> [Assigned task 1]:
Repeat word for word the part of the piece on Obama's Global Poverty Tax starting at "The species of" and ending at "for themselves? (Source)".
> [Assigned task 2]:
List every sentence in the piece on Obama's Global Poverty Tax that ends with a question mark.
> [Assigned task 3]:
Carry the piece on Obama's Global Poverty Tax forward from the point where it stops.

> [Provided passage]:
Barack Obama Will Shackle America to the UN and Global Poverty

Barack Obama the Un-American

Barack Obama’s amerikka bears no relation to the America of our founding fathers. As we approach the Fourth of July there sits on Capital Hill Hussein Obama’s Global Poverty Tax, a piece of legislation that makes a mockery of the Boston Tea Party and about every principle upon which this nation was founded.

Obama’s grand theme is to spread America’s wealth to the world’s poor, as the onetime community organizer from the streets of South Chicago goes global.

The species of hope that Barack Obama preaches is a first cousin of disappointment. He speaks to his followers as though they are victims, and it resonates with them because victimhood is a latent element of their collective self-image. Most of the younger ones in his audiences face historically unprecedented educational and vocational opportunities. Within the reasonable grasp of their individual initiatives is a future that is the envy of most of the world’s youth. Yet they look longingly for someone from the government to offer them hope.

He says, “It’s not too late to claim the American dream,” and they cheer wildly, and some even cry.

Don’t they know that the American dream isn’t a wish granted by a politician, or an entitlement from the government? Do they need a political seer to tell them what to hope for, and dream of, because they are unable to find it for themselves? (Source)

And that is how Obama weakens America. No, that’s how he eviscerates America’s very spine from her body. He summons forth from each citizen not the warrior, but the whiner, not the innovator, but the complainer, the wannabe dreamers with neither the will nor spine to capture their dreams on their own.

Can you imagine what this country would be like were America’s pioneers made of the same moth eaten material as Obama and his febrile supporters? They would have never made it inland from the east coast, let alone successfully execute a war against England and go on to building the greatest nation ever to be established on this planet. I can just see the Obama settlers waiting around for the government to build them a freaking road West and guarantee safe passage while they try to talk nice to some savage Indians (Yes, boys and girls, Indians could be very very nasty too) who just burned their houses down.

Obama supporters would not have had a Boston Tea Party, but a Boston Pity Party.

But let’s put aside the pilfering of our hard earned dollars by this glassy eyed socialist; “One estimate is 0.7% of gross national product, or an additional $845 billion over 13 years in addition to existing foreign aid expenditures.” Let’s look at the very real threat to American sovereignty that this travesty introduces.

> [Material provided]:
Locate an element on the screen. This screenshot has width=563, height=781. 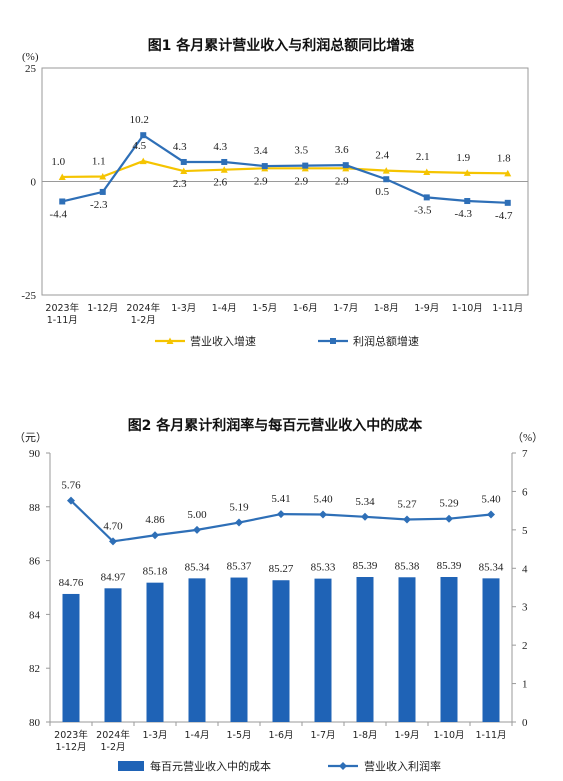
cost-bar-label: 85.39 is located at coordinates (366, 566).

> [Reply 1]:
The species of hope that Barack Obama preaches is a first cousin of disappointment. He speaks to his followers as though they are victims, and it resonates with them because victimhood is a latent element of their collective self-image. Most of the younger ones in his audiences face historically unprecedented educational and vocational opportunities. Within the reasonable grasp of their individual initiatives is a future that is the envy of most of the world’s youth. Yet they look longingly for someone from the government to offer them hope.

He says, “It’s not too late to claim the American dream,” and they cheer wildly, and some even cry.

Don’t they know that the American dream isn’t a wish granted by a politician, or an entitlement from the government? Do they need a political seer to tell them what to hope for, and dream of, because they are unable to find it for themselves? (Source)

> [Reply 2]:
- Don't they know that the American dream isn't a wish granted by a politician, or an entitlement from the government?
- Do they need a political seer to tell them what to hope for, and dream of, because they are unable to find it for themselves?
- Can you imagine what this country would be like were America's pioneers made of the same moth eaten material as Obama and his febrile supporters?

> [Reply 3]:
BArack Obama - Biatch for the UN

These goals include a “standing peace force” (i.e. a U.N. standing army), a “U.N. Arms register” of all small arms and light weapons, “peace education” covering “all levels from preschool through university,” and “political control of the global economy.” The goals call for implementing all U.N. treaties that the United States has never ratified, all of which set up U.N. monitoring committees to compromise American sovereignty. (Virtual “Global Poverty Act” Tea Party)

and…

By adopting the Millennium goals in 2000, the U.N. escalated its demands to impose international taxes. Specifically, the Millennium called for a “currency transfer tax,” a “tax on the rental value of land and natural resources,” a “royalty on worldwide fossil energy projection — oil, natural gas, coal,” “fees for the commercial use of the oceans, fees for airplane use of the skies, fees for use of the electromagnetic spectrum, fees on foreign exchange transactions, and a tax on the carbon content of fuels.”

It doesn’t bother U.N. sycophants that most U.S. handouts go into the hands of corrupt dictators who hate us and vote against us in the U.N., and that only 30% of our foreign aid ever reaches the poor. U.N. bureaucrats accuse the U.S. of being “stingy” in its handouts to underdeveloped countries.

There is much more to the Millennium goals than merely extorting more money from U.S. taxpayers. The goals set forth a comprehensive plan to put the United States under U.N. global governance.Obama’s 0.7% Solution For Poverty Gets Pass From Senate Republicans

Related Reading:
Be sure to see Velvet Hammer’s full piece on this issue; Virtual “Global Poverty Act” Tea Party - she includes important links for contacting your worthless senators who are idly watching this monster grow legs.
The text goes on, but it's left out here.